# Move Zeroes To End

#### Given an unsorted array of integers, you have to move the array elements in a way such that all the zeroes are transferred to the end, and all the non-zero elements are moved to the front. The non-zero elements must be ordered in their order of appearance.

#### For example, if the input array is: [0, 1, -2, 3, 4, 0, 5, -27, 9, 0], then the output array must be:

#### [1, -2, 3, 4, 5, -27, 9, 0, 0, 0].

#### Expected Complexity: Try doing it in O(n) time complexity and O(1) space complexity. Here, ‘n’ is the size of the array.

#### Input format :

```
The first line of input contains a single integer ‘T’ representing the number of test cases.
The first line of each test case contains a single integer ‘N’ representing the size of the array. The second line of each test case contains ‘N’ integers representing the elements of the array.
```

#### Output Format :

```
For each test case, modify the input array and print the output in a new line
```

#### Note :

```
You don’t need to print anything. It has already been taken care of. Just implement the given function.
```

#### Constraints :

```
1 <= T <= 50
1 <= N <= 10^6
-10000 <= A[i] <= 10000
Where ‘T’ is the number of test cases, ‘N’ is the size of the array, A[i] is the value of the element present at the ith index.
Time Limit:1sec
```

We can create a new array of integers. As soon as we find a non-zero element, we can directly insert it into our new array. After that, we can insert all the left zero’s.

We can easily calculate the number of left zeroes as :

Size of original array = size of new array + number of zero’s (since we only took non-zero elements.

**Algorithm : **

- Initialise a non-zero pointer with 0 value.
- Start traversing the array until we reach the end,
- If a non-zero element is found, insert it in new array. Else,
- If a zero element is found, just continue.

- After we reach the end, total number of zero’s will be original array size - new array size.
- Insert these many zeros into new array.

We will use two pointers :

- zero element pointer → points to the first zero encountered.
- Non - zero element pointer → points to the first non-zero number encountered.

Our job is to only push zero’s towards the end, so all the non-zero numbers before any occurrence of zero’s will stay as it is. Hence our Non-zero pointer will point only when we encounter a non-zero element after zero element pointer.

When both of our pointers are set, we can swap the elements present at these places within the same array. Move the zero-pointers ahead. We will also move the non-zero pointer until we find a non zero element.

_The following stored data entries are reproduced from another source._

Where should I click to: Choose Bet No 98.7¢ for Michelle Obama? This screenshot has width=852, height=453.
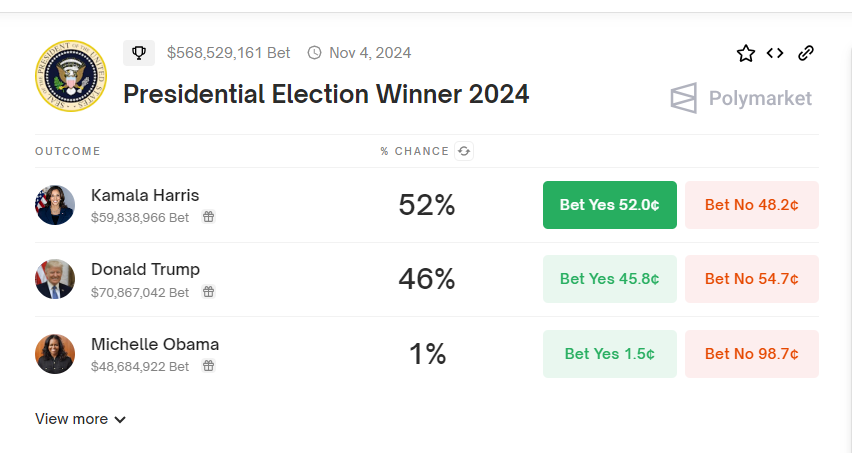point(751,354)
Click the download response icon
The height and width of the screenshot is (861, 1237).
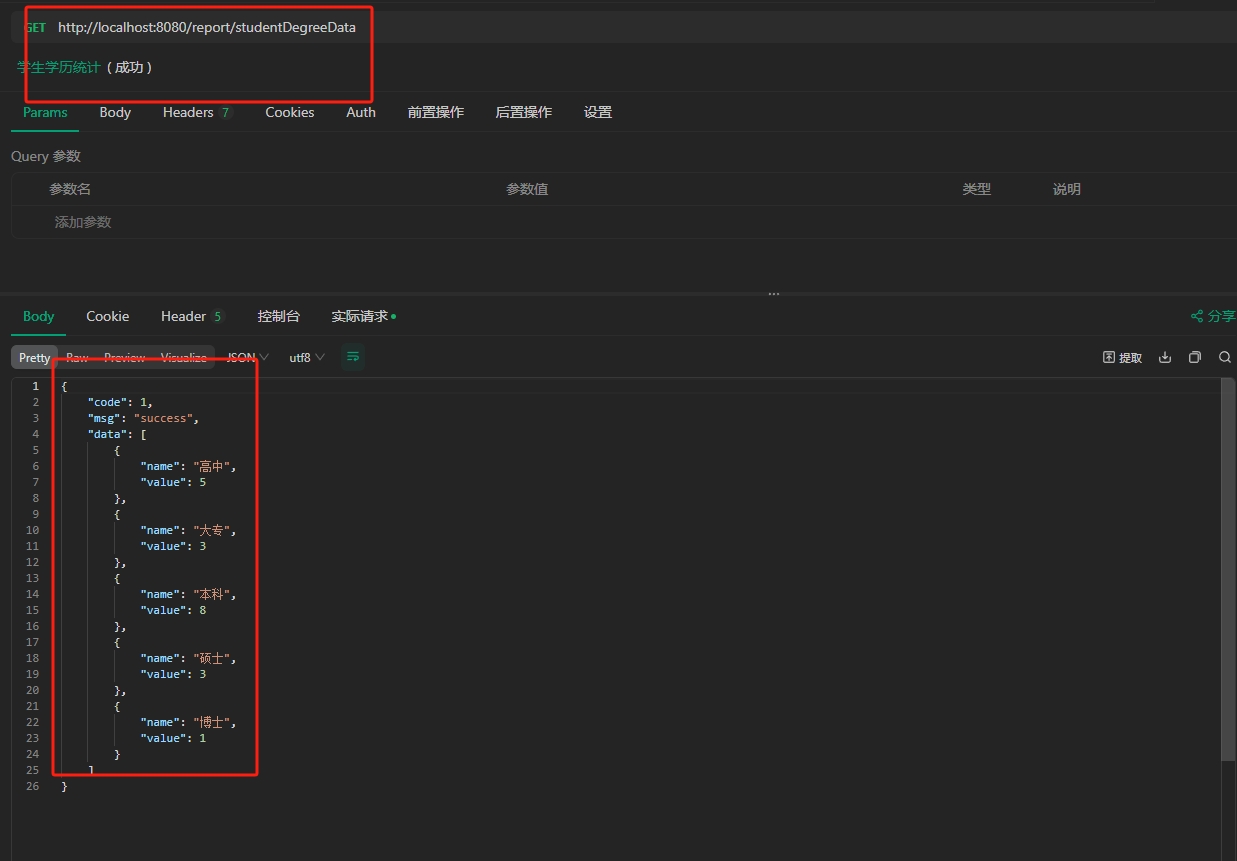1165,357
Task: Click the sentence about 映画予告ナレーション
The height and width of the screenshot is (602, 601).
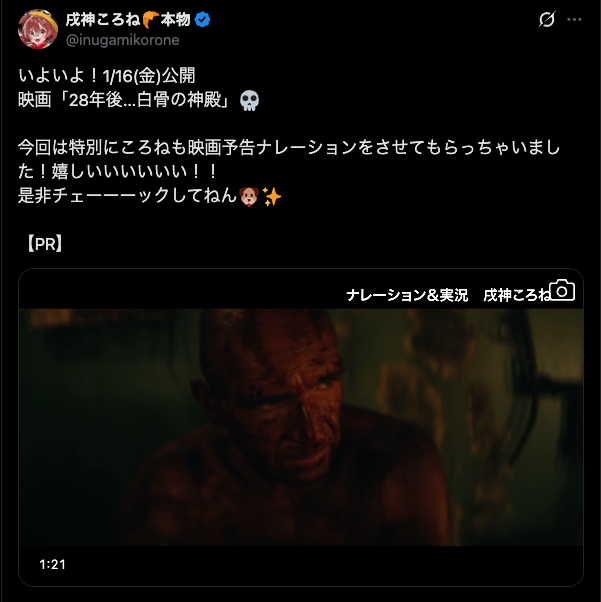Action: coord(289,159)
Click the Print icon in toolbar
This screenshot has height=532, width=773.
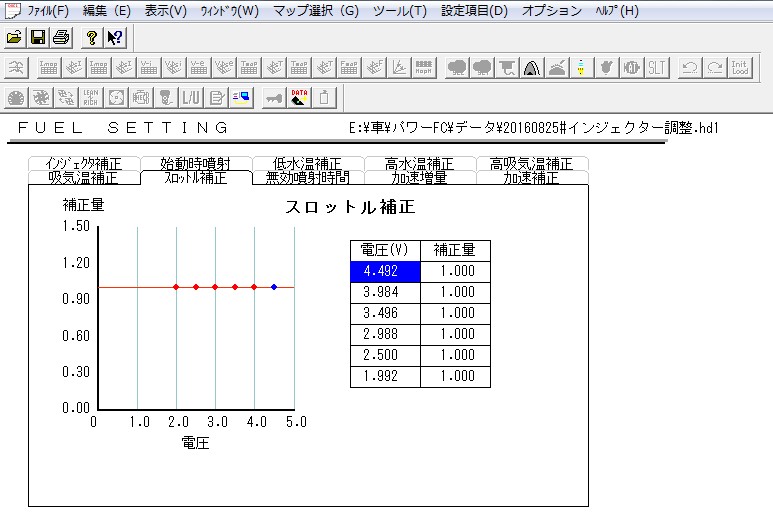[x=60, y=38]
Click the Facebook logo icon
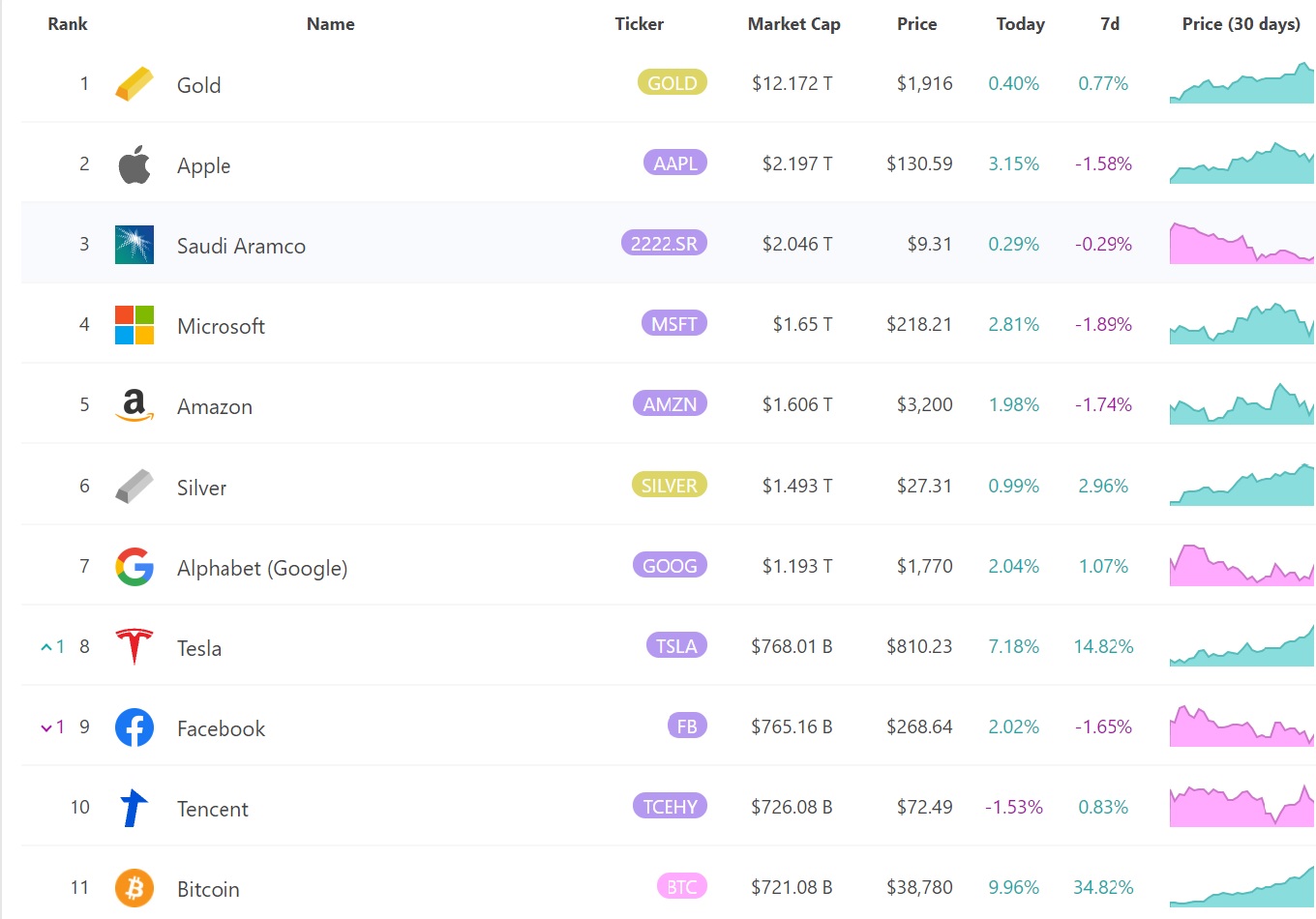 coord(135,727)
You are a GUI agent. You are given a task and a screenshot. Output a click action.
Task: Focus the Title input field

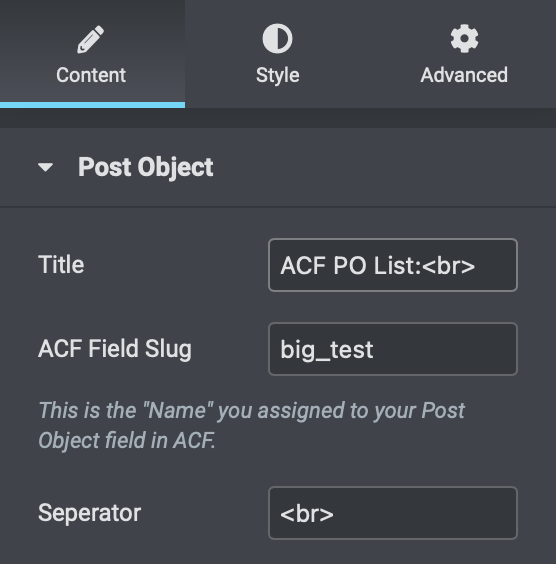(393, 265)
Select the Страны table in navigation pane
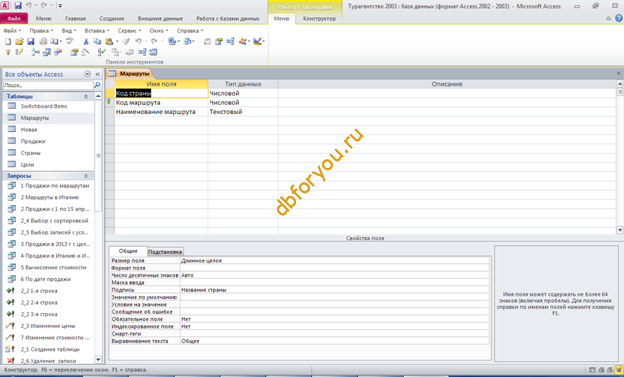This screenshot has width=624, height=377. (30, 153)
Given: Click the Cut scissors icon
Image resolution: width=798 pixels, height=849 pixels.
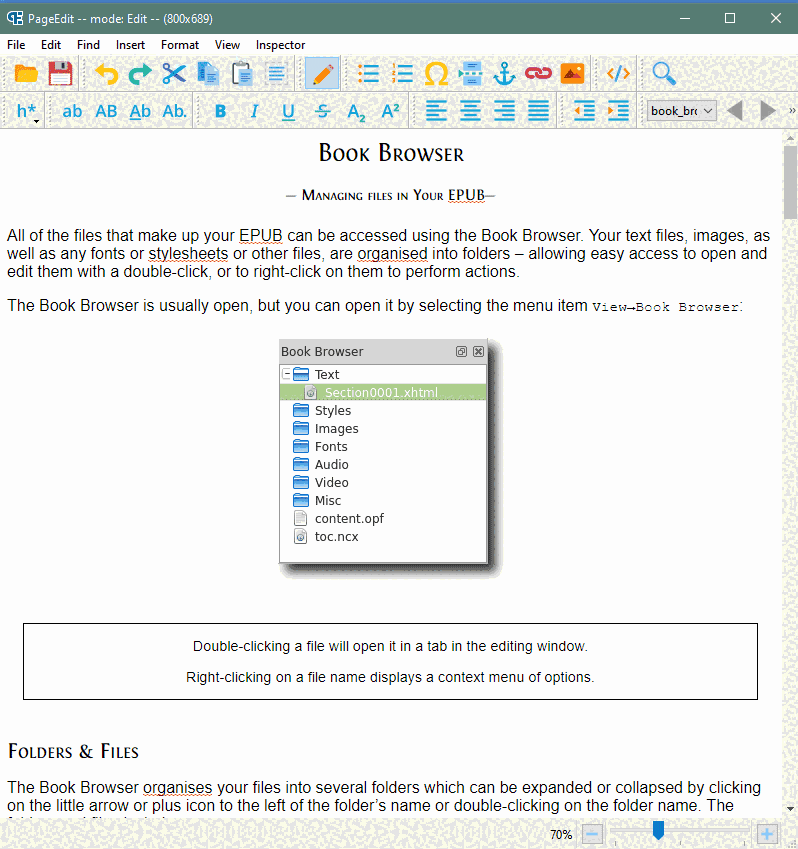Looking at the screenshot, I should pos(174,73).
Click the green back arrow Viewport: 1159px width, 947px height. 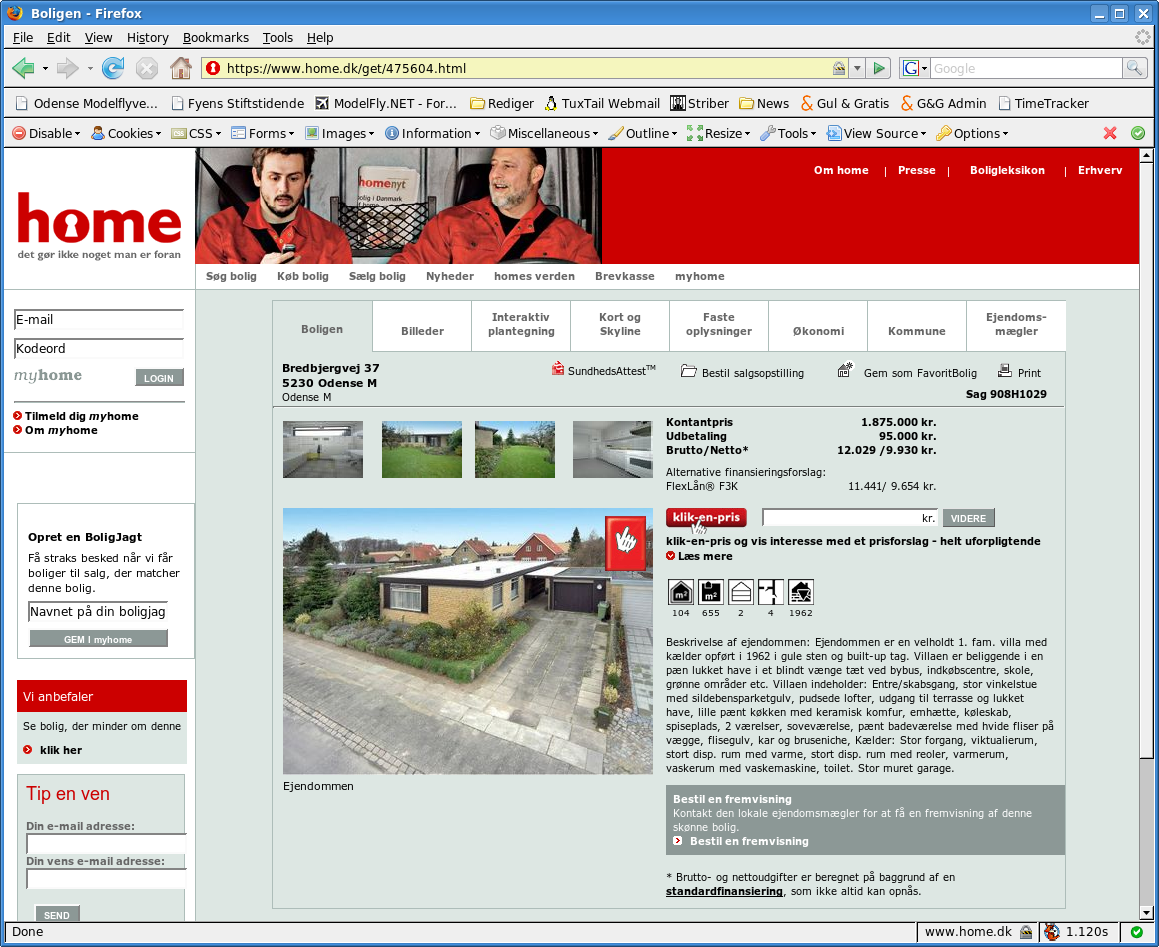click(24, 69)
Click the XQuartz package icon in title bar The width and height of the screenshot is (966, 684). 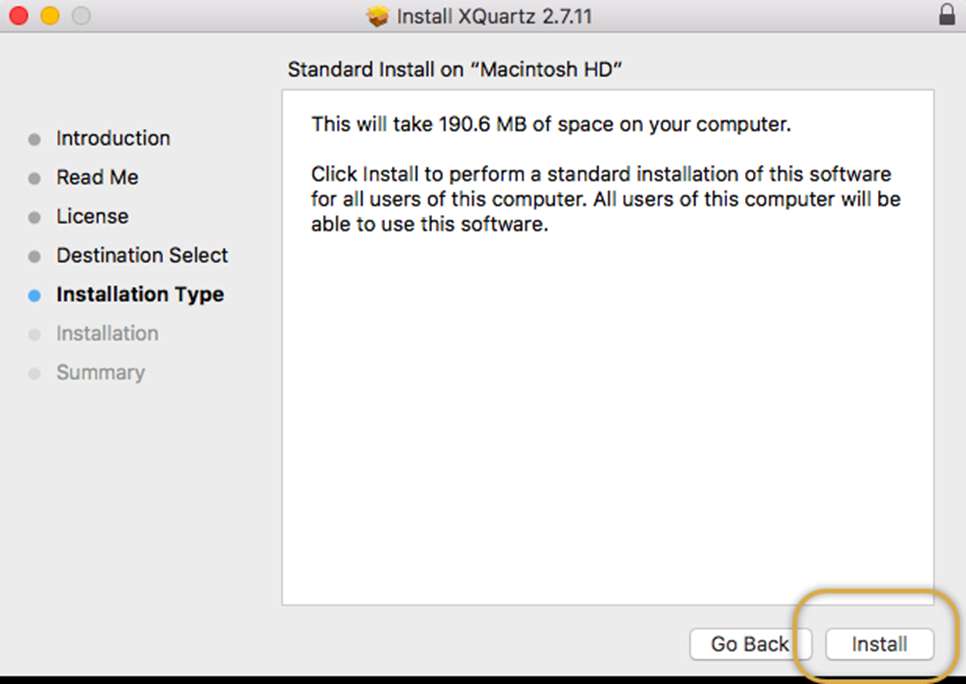point(377,17)
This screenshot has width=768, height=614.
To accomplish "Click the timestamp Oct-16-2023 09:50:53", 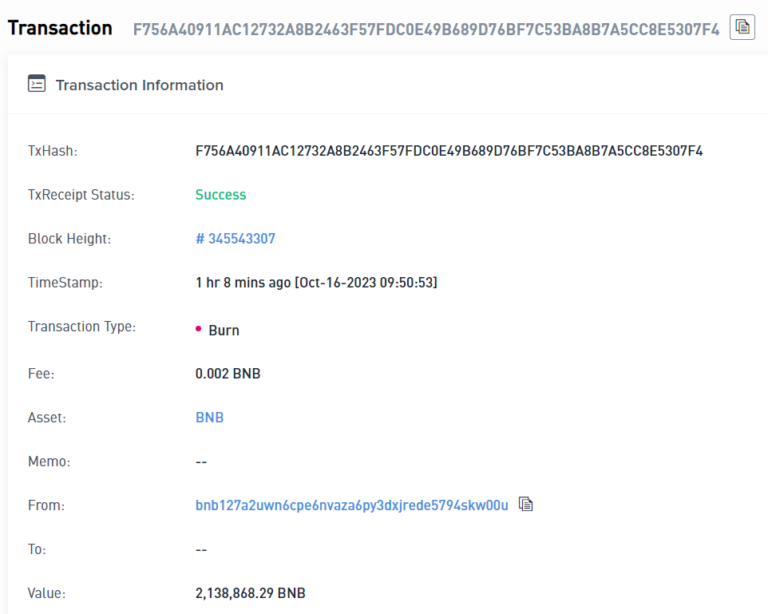I will [316, 283].
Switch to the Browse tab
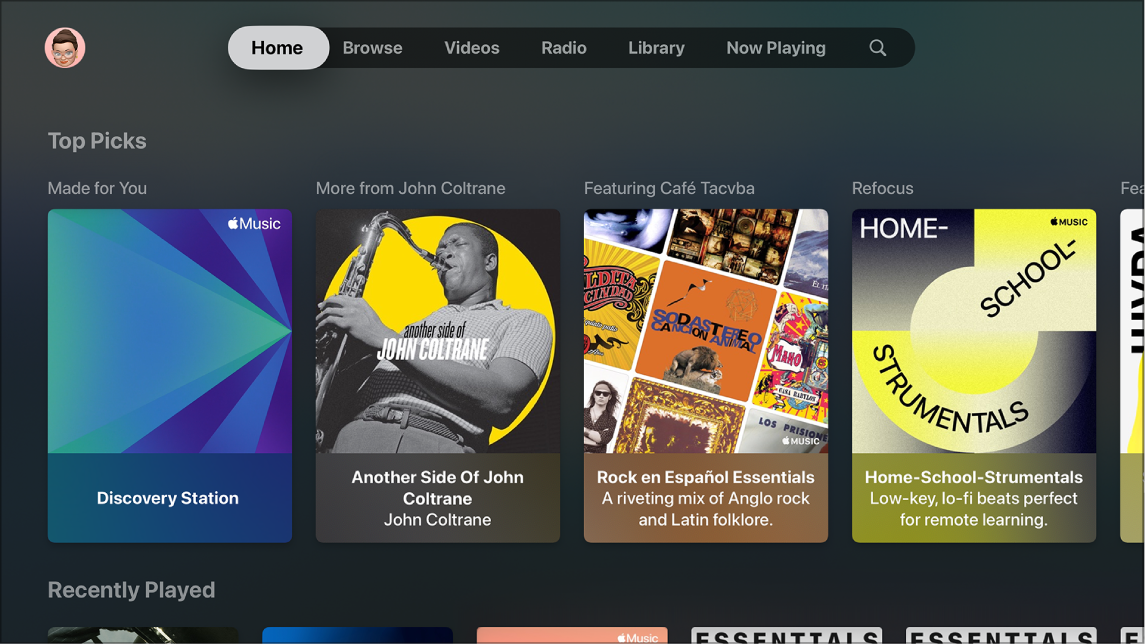Image resolution: width=1146 pixels, height=644 pixels. click(372, 47)
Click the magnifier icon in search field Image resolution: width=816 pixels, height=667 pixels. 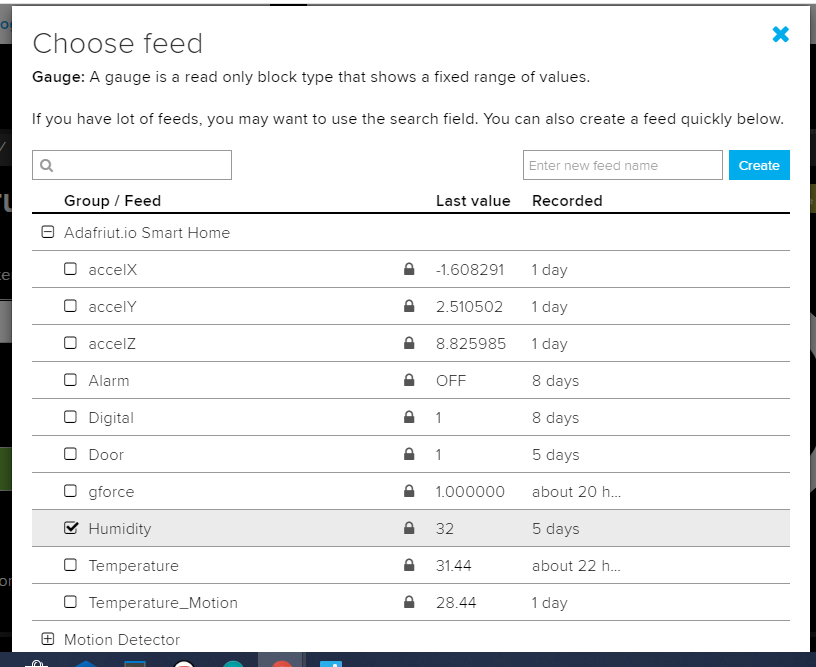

As soon as the non-zero pointer reaches the end, we will stop.

**Edge cases : **

- If initially, we couldn’t find our zero pointer, which means there are no elements that are zero in the array, then we will return as it is.
- If we found a zero pointer, but we could not find a non-zero pointer, then it means there are only zero’s in the array. In this case, also we will simply return.